◆ **Your objective**
Your answer should consist of the lines in the data below that contain "Given".
--- Records to process ---
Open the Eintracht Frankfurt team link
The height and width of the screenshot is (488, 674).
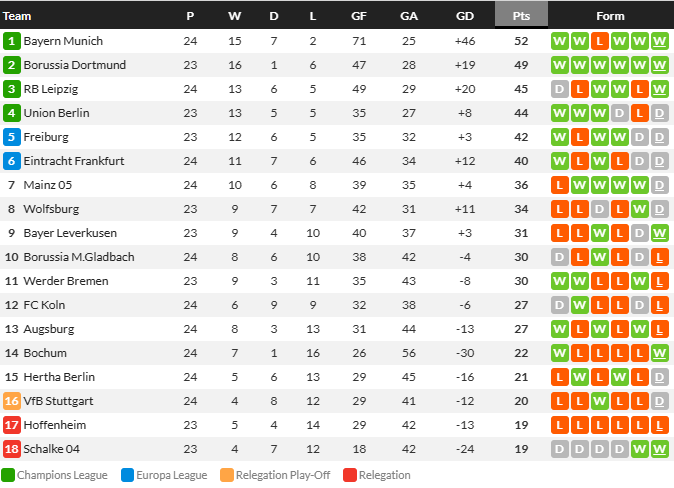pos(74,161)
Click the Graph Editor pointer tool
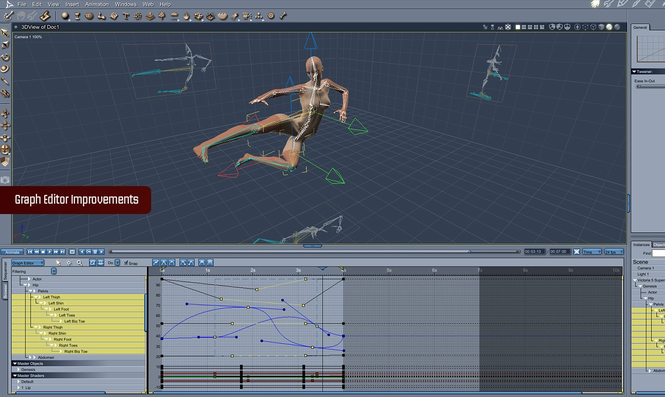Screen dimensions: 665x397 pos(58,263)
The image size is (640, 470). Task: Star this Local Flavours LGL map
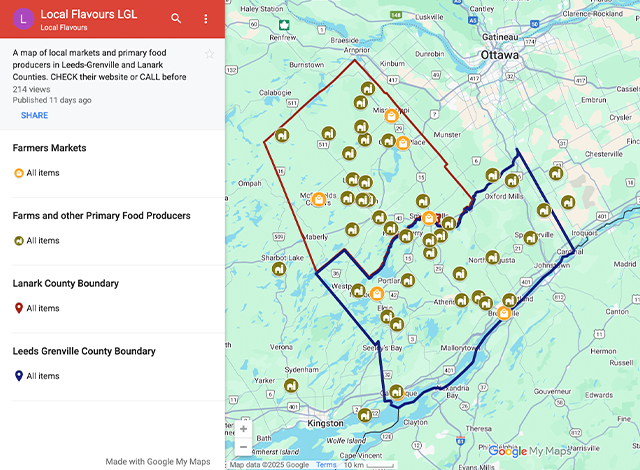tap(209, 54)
---
--- Records to process ---
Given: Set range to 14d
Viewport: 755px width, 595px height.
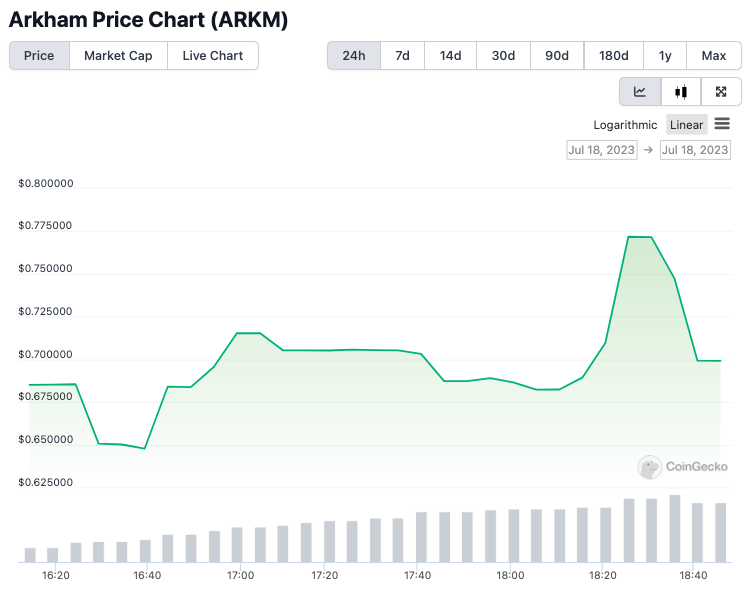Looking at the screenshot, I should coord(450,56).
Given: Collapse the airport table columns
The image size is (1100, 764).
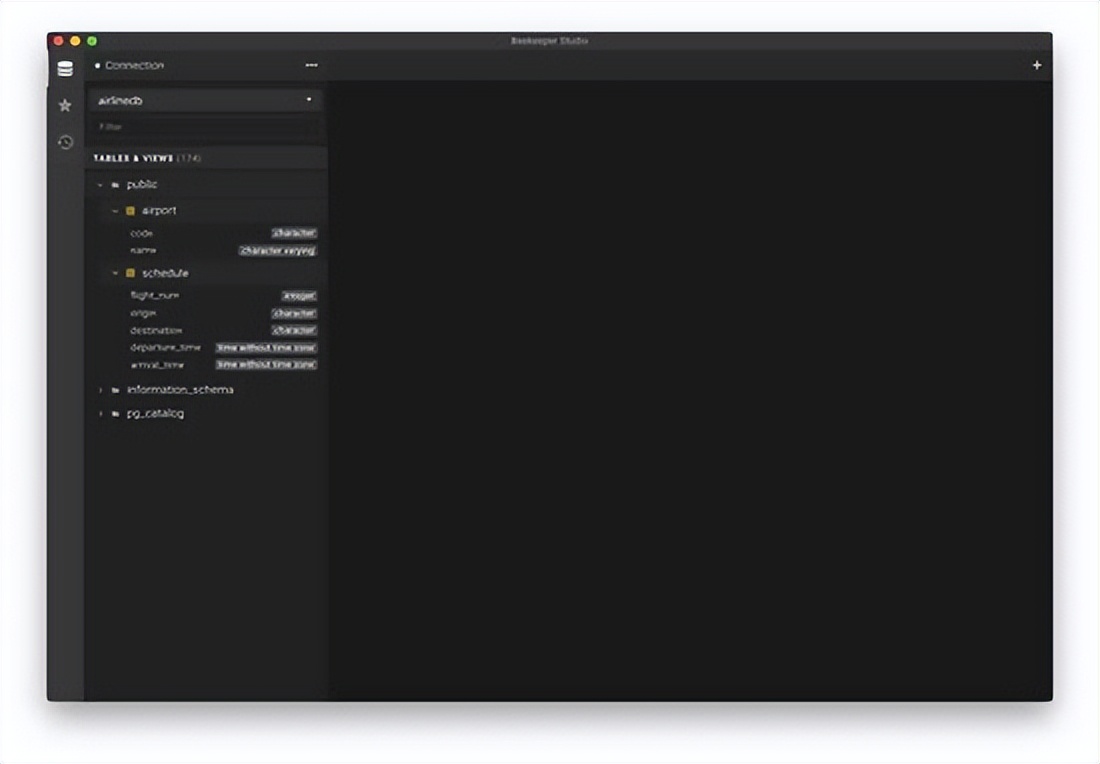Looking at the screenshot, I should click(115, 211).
---
◆ **Finished task**
Given: Set range to 14d
Given: Collapse the airport table columns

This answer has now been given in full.